(RECORDS FOR THIS TASK begins)

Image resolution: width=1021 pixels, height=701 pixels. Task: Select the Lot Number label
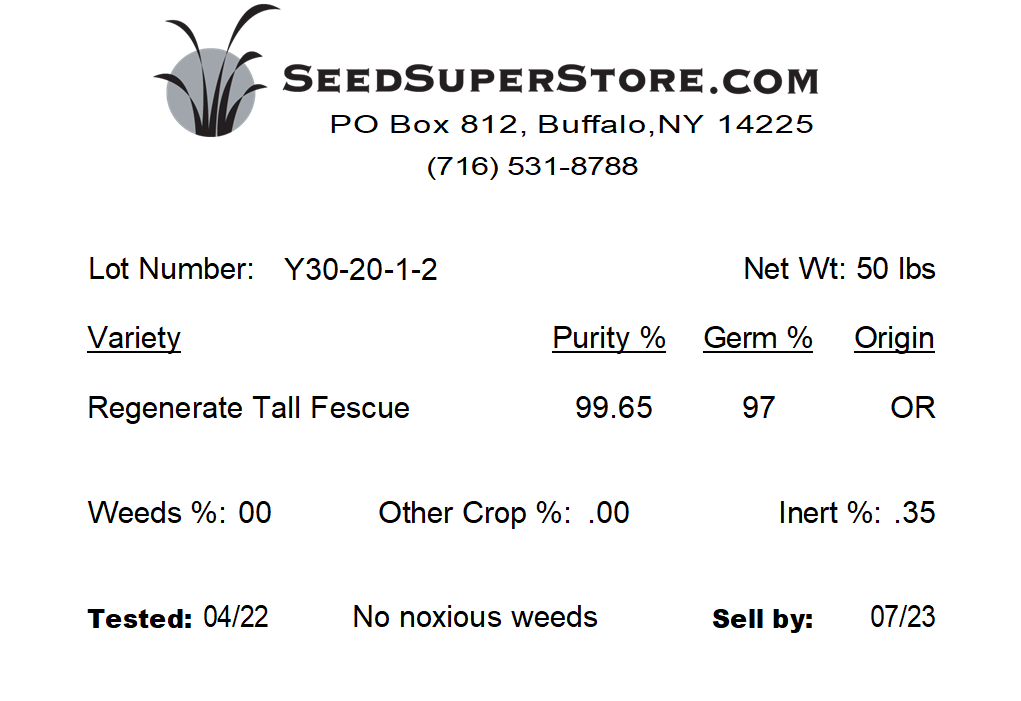171,269
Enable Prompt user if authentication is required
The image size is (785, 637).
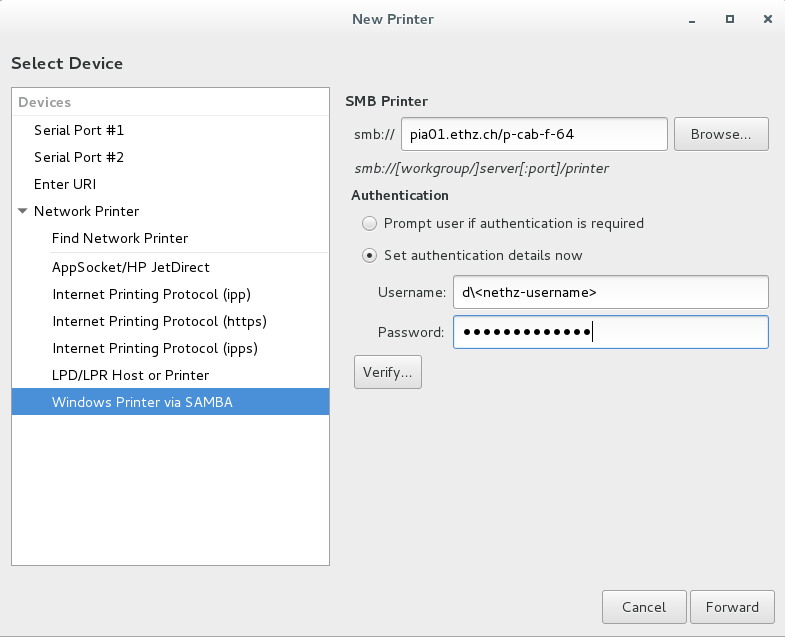369,223
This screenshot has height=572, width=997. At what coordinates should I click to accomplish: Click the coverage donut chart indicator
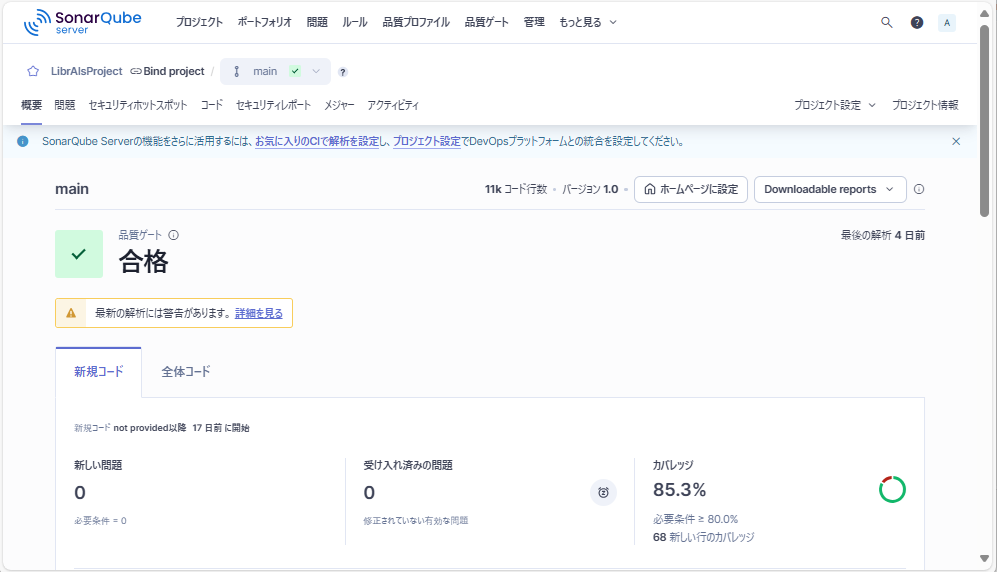click(892, 489)
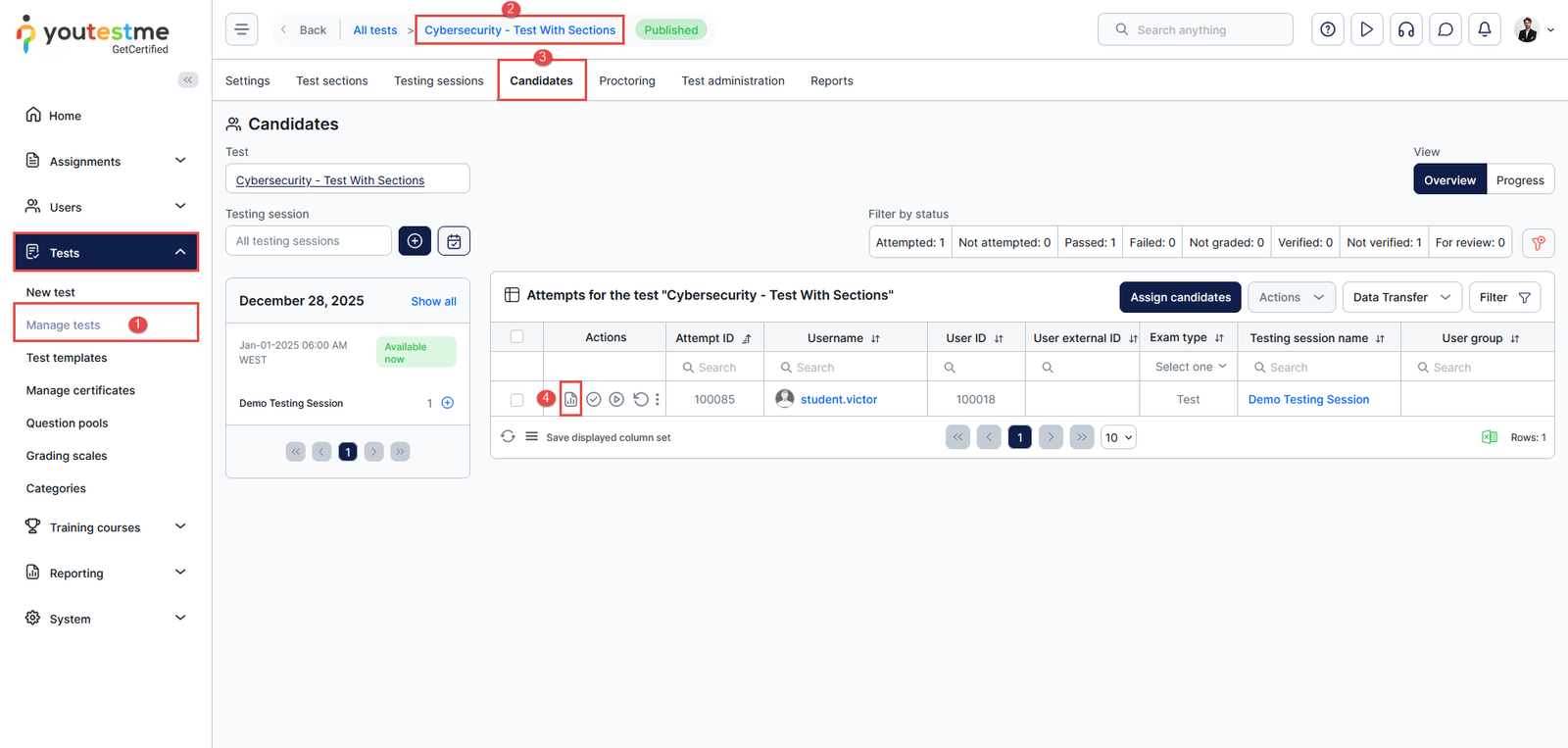Collapse the sidebar with double-chevron icon
The height and width of the screenshot is (748, 1568).
click(x=188, y=80)
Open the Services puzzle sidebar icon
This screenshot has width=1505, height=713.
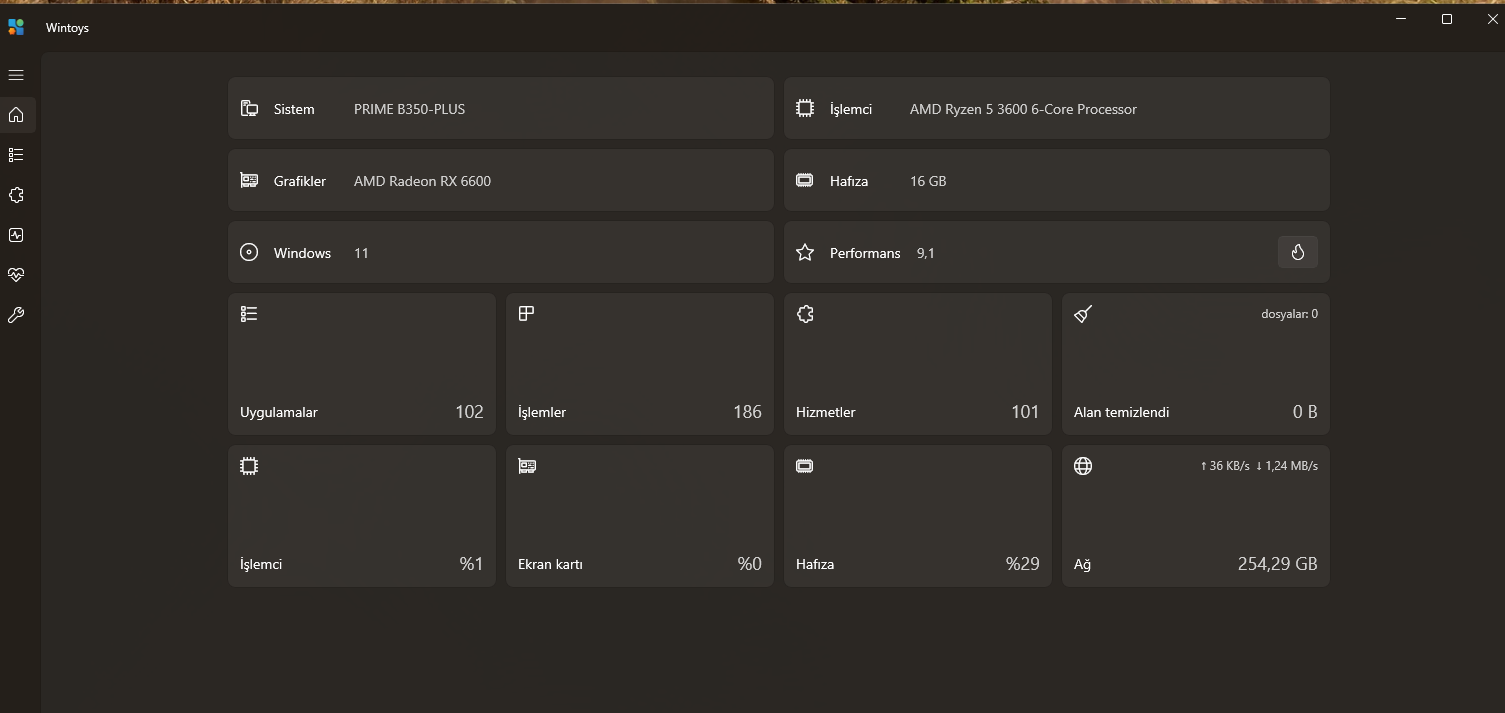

(RECORDS FOR THIS TASK ends)

TASK DETAILS — Copy every record exactly, leaving the pictures out.

SOLVED EXERCISE —
Image resolution: width=1021 pixels, height=701 pixels. Task: Select the Lot Number label
171,269
Enable Prompt user if authentication is required
The image size is (785, 637).
369,223
This screenshot has height=572, width=997. At what coordinates should I click to accomplish: Click the coverage donut chart indicator
click(892, 489)
Collapse the sidebar with double-chevron icon
The height and width of the screenshot is (748, 1568).
click(x=188, y=80)
Open the Services puzzle sidebar icon
This screenshot has width=1505, height=713.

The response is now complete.